Issus du même œuf fécondé (zygote), ils présentent néanmoins des variations génétiques, notamment sous forme de mutations survenant tôt dans le développement embryonnaire. Des chercheurs islandais ont ainsi identifié en moyenne cinq mutations par paire de jumeaux au début de l'année. La variabilité est importante : certains jumeaux monozygotes affichent plus d'une centaine de mutations distinctes, tandis que d'autres sont génétiquement identiques (zéro différence).
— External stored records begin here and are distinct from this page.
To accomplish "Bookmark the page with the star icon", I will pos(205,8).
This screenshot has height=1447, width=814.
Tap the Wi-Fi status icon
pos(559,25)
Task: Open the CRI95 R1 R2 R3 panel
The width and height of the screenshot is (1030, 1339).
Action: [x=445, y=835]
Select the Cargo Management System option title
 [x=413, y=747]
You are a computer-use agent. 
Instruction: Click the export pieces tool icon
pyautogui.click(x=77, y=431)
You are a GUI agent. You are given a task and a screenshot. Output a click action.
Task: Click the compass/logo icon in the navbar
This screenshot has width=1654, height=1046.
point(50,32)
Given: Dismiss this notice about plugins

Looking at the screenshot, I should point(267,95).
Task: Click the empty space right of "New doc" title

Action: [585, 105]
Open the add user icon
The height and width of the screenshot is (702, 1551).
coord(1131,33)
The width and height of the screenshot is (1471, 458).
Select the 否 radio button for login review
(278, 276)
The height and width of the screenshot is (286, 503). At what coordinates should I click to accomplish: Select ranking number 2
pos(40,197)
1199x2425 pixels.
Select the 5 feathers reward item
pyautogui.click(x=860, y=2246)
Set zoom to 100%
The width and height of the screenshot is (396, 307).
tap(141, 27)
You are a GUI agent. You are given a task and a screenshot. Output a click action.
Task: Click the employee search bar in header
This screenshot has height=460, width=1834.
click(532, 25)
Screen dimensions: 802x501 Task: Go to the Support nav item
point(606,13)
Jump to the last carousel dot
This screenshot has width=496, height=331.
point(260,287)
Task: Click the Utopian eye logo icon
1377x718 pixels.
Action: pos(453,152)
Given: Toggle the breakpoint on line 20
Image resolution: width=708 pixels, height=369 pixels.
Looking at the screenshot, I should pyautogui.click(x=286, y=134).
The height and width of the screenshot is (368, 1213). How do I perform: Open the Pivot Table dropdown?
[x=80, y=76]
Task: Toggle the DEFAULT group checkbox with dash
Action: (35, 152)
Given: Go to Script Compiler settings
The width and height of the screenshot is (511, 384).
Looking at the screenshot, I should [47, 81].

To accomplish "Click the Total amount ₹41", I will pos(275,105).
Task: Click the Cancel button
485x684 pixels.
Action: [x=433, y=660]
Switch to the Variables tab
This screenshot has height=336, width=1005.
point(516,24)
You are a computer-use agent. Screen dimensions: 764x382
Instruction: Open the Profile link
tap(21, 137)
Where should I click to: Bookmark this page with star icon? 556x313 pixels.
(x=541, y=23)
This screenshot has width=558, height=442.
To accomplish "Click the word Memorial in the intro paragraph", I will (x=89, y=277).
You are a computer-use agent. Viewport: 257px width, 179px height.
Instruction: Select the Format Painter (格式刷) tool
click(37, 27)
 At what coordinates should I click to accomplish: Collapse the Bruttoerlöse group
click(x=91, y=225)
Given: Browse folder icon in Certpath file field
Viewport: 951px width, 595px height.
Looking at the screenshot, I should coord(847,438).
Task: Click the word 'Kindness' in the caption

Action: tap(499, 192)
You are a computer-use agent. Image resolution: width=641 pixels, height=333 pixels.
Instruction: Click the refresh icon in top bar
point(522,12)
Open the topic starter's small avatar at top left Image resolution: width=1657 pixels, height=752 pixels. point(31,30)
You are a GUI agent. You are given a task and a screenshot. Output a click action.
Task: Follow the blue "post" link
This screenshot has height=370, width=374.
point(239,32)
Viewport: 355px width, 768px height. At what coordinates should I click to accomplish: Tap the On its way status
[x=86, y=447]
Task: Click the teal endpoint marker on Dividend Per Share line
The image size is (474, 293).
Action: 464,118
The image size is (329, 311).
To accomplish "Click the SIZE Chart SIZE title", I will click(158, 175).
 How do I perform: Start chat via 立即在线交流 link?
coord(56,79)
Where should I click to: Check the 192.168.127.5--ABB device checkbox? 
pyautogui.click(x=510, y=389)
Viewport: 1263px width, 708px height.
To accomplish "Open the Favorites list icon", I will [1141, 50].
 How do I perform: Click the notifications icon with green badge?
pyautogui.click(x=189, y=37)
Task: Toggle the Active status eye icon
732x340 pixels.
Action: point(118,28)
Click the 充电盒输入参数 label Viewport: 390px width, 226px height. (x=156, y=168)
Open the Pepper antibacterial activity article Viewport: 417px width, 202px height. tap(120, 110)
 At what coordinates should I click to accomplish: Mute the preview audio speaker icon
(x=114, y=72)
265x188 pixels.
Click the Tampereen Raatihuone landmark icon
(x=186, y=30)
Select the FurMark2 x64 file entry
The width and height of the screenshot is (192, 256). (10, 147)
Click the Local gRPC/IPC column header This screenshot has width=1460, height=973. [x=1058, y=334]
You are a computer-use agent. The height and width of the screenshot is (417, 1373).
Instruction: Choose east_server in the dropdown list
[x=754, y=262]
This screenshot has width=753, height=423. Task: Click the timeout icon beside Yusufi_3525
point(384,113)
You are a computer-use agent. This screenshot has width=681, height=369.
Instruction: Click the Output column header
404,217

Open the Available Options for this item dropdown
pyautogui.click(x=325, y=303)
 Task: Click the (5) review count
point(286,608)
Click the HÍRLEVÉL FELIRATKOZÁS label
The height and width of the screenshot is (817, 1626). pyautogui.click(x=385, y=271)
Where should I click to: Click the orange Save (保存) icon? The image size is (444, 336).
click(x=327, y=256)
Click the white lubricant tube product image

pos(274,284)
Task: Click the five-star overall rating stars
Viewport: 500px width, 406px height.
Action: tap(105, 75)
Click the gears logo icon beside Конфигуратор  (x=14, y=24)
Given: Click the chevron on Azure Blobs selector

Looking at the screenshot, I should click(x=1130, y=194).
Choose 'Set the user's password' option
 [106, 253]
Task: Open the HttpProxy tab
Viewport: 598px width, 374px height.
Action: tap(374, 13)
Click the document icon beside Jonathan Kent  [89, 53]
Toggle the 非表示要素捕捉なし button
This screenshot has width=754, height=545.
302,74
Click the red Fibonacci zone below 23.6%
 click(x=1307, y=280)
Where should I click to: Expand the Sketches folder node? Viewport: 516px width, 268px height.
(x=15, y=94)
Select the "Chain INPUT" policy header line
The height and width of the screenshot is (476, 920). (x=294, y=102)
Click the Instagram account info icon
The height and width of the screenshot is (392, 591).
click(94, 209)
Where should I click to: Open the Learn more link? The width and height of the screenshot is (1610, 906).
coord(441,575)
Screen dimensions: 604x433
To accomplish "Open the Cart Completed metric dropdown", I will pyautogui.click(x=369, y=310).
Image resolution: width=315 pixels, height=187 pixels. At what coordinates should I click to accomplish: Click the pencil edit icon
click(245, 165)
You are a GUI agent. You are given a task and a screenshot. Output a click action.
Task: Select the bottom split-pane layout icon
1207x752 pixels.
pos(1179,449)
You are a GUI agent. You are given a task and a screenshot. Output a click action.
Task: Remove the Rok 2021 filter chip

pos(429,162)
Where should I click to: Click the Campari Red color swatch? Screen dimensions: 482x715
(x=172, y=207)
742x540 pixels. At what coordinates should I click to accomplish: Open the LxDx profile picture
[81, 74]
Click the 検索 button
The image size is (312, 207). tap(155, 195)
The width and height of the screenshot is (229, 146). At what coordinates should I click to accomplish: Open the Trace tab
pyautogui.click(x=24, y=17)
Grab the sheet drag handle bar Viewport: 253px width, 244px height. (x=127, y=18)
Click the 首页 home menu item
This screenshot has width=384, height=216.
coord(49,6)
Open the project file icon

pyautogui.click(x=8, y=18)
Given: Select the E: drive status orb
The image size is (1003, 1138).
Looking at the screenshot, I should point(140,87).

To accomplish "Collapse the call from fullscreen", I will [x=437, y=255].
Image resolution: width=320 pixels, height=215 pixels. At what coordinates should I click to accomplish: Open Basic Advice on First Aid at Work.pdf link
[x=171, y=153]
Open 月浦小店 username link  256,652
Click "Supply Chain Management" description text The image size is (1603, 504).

Une équipe internationale de biologistes a récemment découvert une "empreinte digitale" épigénétique propre aux jumeaux monozygotes. Contrairement aux variations génétiques, cette signature agit au niveau épigénétique : un mécanisme chimique qui module l'expression des gènes sans altérer la séquence d'ADN.
Les scientifiques ont analysé 450 000 sites du génome chez des jumeaux monozygotes et dizygotes, en s'appuyant sur des données publiées de 6 000 paires. En comparant ces groupes, ils ont isolé les changements épigénétiques indépendants de l'environnement utérin.
Sur 834 marqueurs épigénétiques identifiés, ils sont exclusivement partagés par les jumeaux identiques de l'étude, chez des individus jeunes ou âgés, de Finlande à Australie, et dans divers types cellulaires. Cela a permis de développer un test ADN identifiant les jumeaux monozygotes avec une fiabilité de 80 %.
L'impact de cette empreinte sur le développement physique, la santé ou la génétique des jumeaux reste encore à élucider.